How do you title your paintings? Revisited with Karen Nielsen-Fried

One of my approaches to titles is inviting specific people into my studio.  An artist with insightful vision, Karen  Nielsen-Fried is one of my “go to peeps” for my own work.

Here is her take on titles:

One of the wondrous mysteries of painting, for me, is the not-knowing, the necessary journey without a map, the allowing of the unfolding and blossoming of inchoate ideas into the substance and content of the painting. As i work, words and phrases often play inside my head and intrude into my wordless process; they are phrases that arise as my conscious mind tries to make sense of the intuitive and nonverbal process. I sometime experience this as annoying and I refer to it as “Intrusive Title Syndrome”. To quiet these interruptions I make lists of the titles as they occur to me. (I have more titles than i will ever have paintings to title). Sometimes a particular title that comes to me while working sticks for awhile and seems, indeed, to name the painting; to put into words the essence of what I am trying to get at with the painting. I put these “good” titles on pieces of tape and stick them to the back of the painting as i continue working. These titles most often change as the process continues, and sometimes when I finish a painting there are 4 or 5 pieces of tape on the back. Very often i will consider and reject them all and then I will sit and look at and commune with the painting, trying to gather it’s spirit and convey it by means of a few words.
 
I am something of a word geek. I love reading dictionaries and thesaurus(es?), love listening to other languages being spoken, trying to hear patterns and bits of meaning.
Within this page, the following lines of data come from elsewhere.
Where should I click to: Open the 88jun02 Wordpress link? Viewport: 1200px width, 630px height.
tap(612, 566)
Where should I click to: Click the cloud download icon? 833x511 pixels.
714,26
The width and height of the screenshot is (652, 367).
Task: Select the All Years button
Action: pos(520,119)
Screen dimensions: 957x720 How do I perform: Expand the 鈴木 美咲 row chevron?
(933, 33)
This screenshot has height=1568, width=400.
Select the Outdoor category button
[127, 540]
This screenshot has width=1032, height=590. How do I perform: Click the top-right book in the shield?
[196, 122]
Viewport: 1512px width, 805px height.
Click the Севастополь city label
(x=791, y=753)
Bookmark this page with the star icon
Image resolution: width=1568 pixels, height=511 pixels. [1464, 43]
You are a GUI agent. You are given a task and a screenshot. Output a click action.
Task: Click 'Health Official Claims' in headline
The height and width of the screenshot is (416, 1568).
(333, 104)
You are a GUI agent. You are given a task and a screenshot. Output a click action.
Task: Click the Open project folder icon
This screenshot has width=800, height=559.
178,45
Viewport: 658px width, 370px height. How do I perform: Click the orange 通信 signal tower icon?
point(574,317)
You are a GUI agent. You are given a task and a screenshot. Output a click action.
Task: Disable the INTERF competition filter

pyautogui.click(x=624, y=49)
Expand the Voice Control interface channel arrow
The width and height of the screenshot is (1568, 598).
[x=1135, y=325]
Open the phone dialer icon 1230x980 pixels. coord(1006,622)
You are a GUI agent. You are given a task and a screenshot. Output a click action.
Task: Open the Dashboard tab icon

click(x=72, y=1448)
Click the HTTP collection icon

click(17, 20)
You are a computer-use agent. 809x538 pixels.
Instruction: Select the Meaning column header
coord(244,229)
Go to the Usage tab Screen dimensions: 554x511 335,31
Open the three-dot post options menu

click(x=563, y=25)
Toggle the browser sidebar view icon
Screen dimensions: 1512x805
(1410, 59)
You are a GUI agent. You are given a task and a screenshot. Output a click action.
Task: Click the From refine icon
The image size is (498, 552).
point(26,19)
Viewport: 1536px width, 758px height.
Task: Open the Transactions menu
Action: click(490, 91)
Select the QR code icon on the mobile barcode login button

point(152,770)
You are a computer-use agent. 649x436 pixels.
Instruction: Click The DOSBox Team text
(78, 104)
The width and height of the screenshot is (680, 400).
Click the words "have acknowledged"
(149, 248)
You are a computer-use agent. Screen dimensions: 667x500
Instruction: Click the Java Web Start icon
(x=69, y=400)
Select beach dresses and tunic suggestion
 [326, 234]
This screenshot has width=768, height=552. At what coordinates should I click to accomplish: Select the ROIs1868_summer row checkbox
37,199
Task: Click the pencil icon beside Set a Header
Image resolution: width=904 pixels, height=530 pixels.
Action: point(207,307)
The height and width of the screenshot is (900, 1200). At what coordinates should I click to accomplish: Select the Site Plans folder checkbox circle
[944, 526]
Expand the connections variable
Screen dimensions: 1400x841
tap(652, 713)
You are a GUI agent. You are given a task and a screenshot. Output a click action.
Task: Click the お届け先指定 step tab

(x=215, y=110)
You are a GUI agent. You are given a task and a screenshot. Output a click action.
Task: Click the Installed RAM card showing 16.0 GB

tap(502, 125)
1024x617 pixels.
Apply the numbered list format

I am intrigued by the subtle nuanced meanings of words; I revere poets who can distill from and articulate with a few words and phrases some deeply-felt truth. And often it is words and phrases, lines of poetry, titles of books, snippets of conversation, that will fuel a painting. It is then my task– through the process of painting– to understand the hold these words have on me, and why they are of such import at that moment, why I am moved by them.  I want my titles to be this same kind of distillation of the essence of my paintings, while still allowing enough ambiguity for a viewer to be able to have their own experience of finding meaning in the work.